By Sheila Pursglove
After graduating from the University of Toledo College of Law, Susan Sadler took a position with a traditional defense firm.
A few short months later she began her career of representing corporations in complex environmental disputes and litigation.
Even as a junior associate she defended companies, in one of Michigan’s first environmental emergencies that addressed concepts of strict liability for off-site waste disposal.
“The science behind environmental law and the idea that it’s always changing is very interesting to me,” said Sadler, a founding member of Dawda, Mann, Mulcahy & Sadler in Bloomfield Hills and head of the firm’s Environmental, Energy and Sustainability practice group, concentrating her practice on a broad spectrum of environmental issues.

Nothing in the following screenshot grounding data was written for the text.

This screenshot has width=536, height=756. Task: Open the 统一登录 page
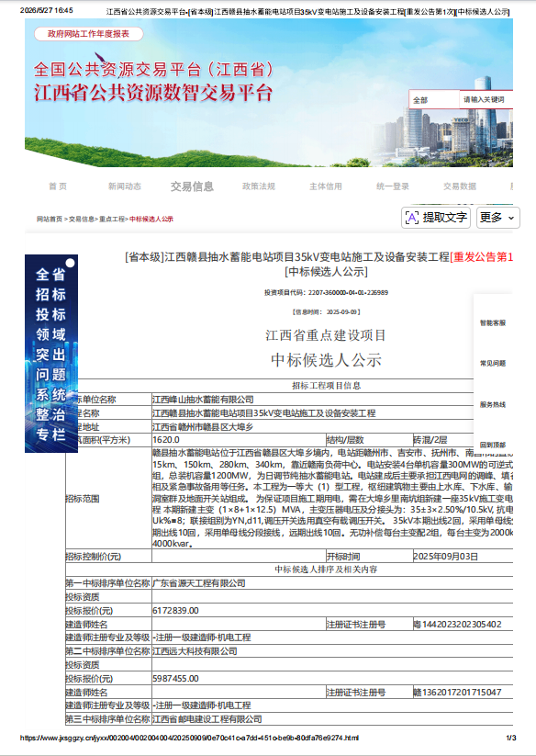[x=393, y=186]
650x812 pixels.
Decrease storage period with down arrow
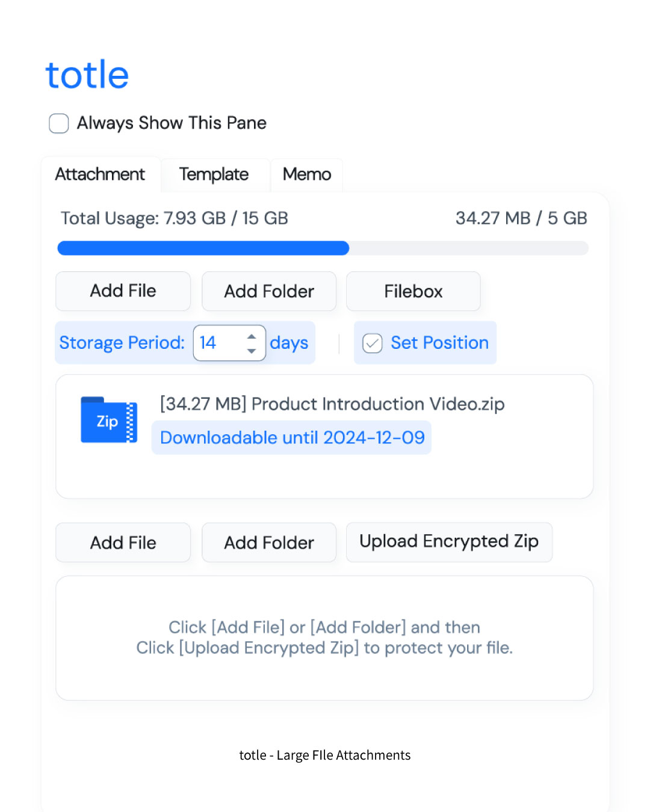252,351
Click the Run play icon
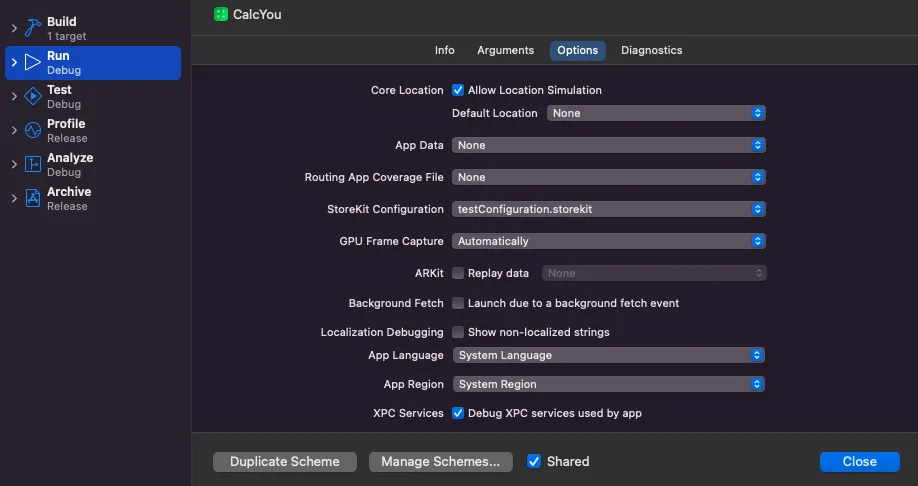The height and width of the screenshot is (486, 918). [32, 63]
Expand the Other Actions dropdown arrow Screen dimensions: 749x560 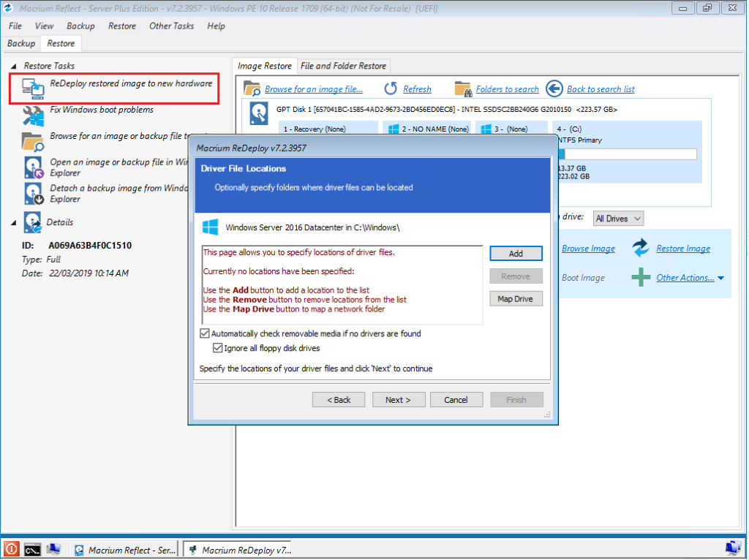[720, 279]
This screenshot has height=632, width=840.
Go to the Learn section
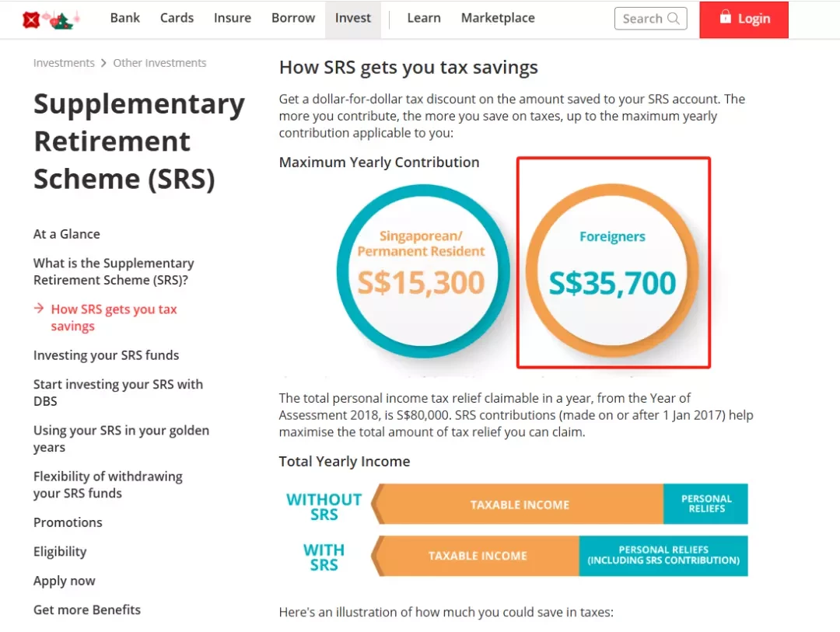point(424,18)
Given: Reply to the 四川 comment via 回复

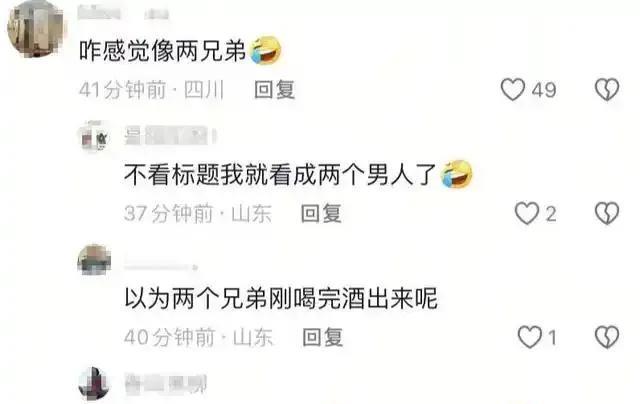Looking at the screenshot, I should click(x=274, y=89).
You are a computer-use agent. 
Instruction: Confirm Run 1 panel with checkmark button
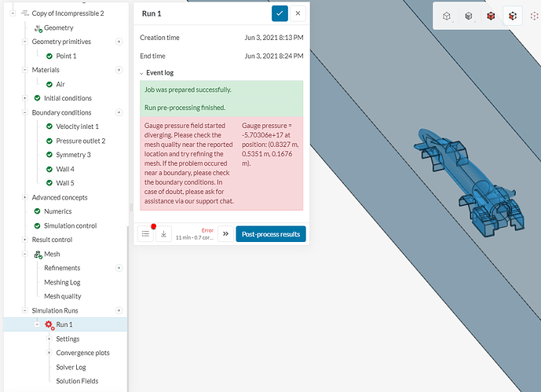pyautogui.click(x=280, y=13)

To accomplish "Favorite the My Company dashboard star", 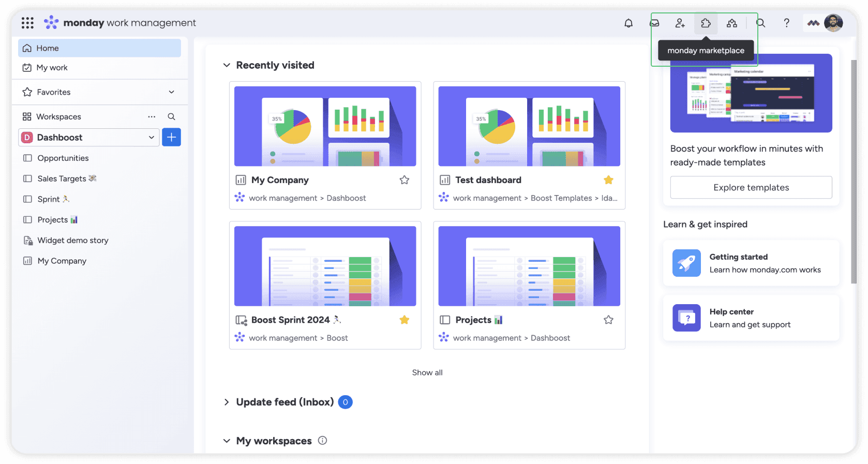I will (x=405, y=180).
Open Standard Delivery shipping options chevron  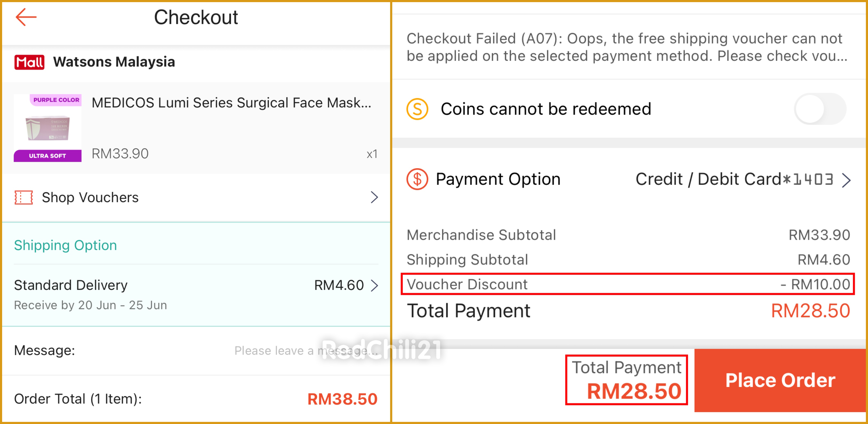click(374, 285)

Since the early 1980s, she has provided counsel on compliance with the Comprehensive Environmental Response Compensation and Liability Act, the Resource Conservation and Recovery Act, Clean Water Act, Clean Air Act, Wetland Regulations, Endangered Species Act, and state environmental statutes and permitting requirements.
“When I began practicing, there were almost no reported environmental disputes,” Sadler said. “Today, there are thousands of court opinions on chemical handling, disposal, and storage, air, water, waste, and land impact. The number of cases and disputes in this field grows every year.”
An experienced counselor, Sadler frequently defends corporations in administrative proceedings and environmental litigation brought by citizens groups, attorney general offices, and the U.S. Department of Justice.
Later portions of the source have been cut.